##Syntetic Data Generator

This is a documentation for syntetic_data_generator.py, a class which can be used for generating data for Machine Learning tests.

dataGenerator = syntetic_data_generator(defaultSeed=None, noiseSeed=None, permutationSeed=None)




The object can be initialized without any variables, and it supports changing its defaultSeed, noiseSeed, and permutationSeed. If the parameters are not declared, the defaultSeed and noiseSeed will be the system time, and permutation won't be activated in vectors generation as default.

The object's default values can be changed using the functions:

changeSeed(newSeed)

changeNoiseSeed(noiseSeed)

changePermutationSeed(newPermutationSeed)

removeSeed()

removeNoiseSeed()

removePermutation()

The object can has the following features:

* Generate vector with specific size, mean, variance, seed, add noise to it (or not), change specific mean and variance for the noise and make permutation.

* Generate matrix with specific number of rows or columns, mean, variance and seed.

* Generate sparse matrix with specific number of rows/columns, sparcity percentage and L1 Norm.

* Generate a discrete matrix with values pre-determined with specific number of rows/columns, a values and probabilities array (pytorch tensors).

* Generate a vector for autoregression with specific vector input, matrix (will generate if =None) and noise (will generate if =None). Will generate vector, add noise to it and multiply with matrix. The output vector supports permutation as well.

* Generate a vector with specific mean and variance adding in front of it a noise with specific mean and variance as well.
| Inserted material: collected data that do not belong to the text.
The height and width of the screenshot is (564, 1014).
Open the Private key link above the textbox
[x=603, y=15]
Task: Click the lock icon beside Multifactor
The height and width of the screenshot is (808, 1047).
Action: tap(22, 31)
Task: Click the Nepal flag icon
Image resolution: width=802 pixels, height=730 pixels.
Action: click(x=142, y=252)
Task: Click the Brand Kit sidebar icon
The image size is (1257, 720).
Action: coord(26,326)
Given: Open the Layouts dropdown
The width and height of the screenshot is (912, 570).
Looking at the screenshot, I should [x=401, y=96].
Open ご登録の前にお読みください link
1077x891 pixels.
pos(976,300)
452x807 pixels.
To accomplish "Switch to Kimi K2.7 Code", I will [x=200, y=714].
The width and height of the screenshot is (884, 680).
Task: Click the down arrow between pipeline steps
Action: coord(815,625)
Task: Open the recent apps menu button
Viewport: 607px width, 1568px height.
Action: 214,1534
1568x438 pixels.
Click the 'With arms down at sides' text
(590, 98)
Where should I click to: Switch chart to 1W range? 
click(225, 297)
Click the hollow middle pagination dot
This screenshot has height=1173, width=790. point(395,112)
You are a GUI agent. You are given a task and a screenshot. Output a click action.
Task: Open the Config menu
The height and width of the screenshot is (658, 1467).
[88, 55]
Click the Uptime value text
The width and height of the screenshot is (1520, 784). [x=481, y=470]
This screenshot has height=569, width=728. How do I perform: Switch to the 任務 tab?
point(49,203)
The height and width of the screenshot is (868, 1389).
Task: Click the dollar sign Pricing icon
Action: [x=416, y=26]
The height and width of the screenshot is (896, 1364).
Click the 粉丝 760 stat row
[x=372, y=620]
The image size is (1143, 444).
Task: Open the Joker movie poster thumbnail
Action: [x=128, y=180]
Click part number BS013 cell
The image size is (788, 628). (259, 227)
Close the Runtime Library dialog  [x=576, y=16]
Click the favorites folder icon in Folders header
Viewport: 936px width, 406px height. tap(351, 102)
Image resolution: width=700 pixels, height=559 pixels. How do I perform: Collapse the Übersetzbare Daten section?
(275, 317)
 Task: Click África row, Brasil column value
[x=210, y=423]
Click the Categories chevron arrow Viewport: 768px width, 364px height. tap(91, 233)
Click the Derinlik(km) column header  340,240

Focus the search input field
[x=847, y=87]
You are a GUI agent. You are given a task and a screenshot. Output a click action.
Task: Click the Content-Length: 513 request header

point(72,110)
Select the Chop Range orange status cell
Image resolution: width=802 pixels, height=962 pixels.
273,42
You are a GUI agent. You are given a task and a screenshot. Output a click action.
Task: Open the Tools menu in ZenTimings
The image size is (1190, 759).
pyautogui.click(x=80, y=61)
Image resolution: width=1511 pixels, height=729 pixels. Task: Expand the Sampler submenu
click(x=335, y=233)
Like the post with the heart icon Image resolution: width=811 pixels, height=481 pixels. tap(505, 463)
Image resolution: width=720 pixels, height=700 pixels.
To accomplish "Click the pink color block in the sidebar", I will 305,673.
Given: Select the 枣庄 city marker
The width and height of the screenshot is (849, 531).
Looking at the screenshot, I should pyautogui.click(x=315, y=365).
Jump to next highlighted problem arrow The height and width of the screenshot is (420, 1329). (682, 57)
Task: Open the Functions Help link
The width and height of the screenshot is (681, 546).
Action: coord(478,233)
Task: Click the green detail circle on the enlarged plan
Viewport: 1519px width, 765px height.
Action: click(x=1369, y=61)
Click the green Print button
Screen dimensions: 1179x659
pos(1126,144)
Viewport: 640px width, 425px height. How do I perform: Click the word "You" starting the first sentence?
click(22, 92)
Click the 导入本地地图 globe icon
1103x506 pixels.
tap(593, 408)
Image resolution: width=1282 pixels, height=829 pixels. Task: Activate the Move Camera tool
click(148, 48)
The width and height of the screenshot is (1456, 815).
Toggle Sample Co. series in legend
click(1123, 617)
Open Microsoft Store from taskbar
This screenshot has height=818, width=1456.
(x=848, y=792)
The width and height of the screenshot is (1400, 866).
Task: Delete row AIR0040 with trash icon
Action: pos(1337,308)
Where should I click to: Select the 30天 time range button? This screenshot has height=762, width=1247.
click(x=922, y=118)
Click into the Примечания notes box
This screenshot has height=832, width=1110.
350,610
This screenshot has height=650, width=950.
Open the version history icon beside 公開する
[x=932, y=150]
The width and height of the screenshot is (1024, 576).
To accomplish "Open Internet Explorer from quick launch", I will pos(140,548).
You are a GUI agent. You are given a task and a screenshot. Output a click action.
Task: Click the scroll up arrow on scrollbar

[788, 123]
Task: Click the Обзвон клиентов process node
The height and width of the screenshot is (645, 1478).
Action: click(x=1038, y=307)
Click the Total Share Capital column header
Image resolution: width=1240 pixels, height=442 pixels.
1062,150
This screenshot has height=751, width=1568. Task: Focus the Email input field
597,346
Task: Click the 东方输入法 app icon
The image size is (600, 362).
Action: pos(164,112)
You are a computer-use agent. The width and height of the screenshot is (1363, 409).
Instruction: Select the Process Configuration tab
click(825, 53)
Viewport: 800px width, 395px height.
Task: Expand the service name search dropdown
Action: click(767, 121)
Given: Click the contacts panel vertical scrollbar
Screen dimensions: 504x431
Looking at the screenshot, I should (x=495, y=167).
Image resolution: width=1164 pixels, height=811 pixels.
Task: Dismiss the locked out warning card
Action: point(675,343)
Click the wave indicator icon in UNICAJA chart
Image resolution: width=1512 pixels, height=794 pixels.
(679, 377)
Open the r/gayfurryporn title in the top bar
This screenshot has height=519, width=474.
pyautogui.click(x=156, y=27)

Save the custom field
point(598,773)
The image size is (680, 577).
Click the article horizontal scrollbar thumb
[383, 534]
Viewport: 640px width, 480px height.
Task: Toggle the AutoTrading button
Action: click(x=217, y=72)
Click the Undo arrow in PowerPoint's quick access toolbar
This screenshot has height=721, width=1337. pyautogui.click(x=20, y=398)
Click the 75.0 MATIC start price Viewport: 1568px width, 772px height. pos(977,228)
Takes size of vector and size of noise as fundamental parameters.

* Permutate a vector

* Add noise to a vector

So it is possible to define specific mean and variance both in the object creation and in the function usage.

Notice that using a specific seed will result in deterministic/replicable generations, while not using one will result in random generations.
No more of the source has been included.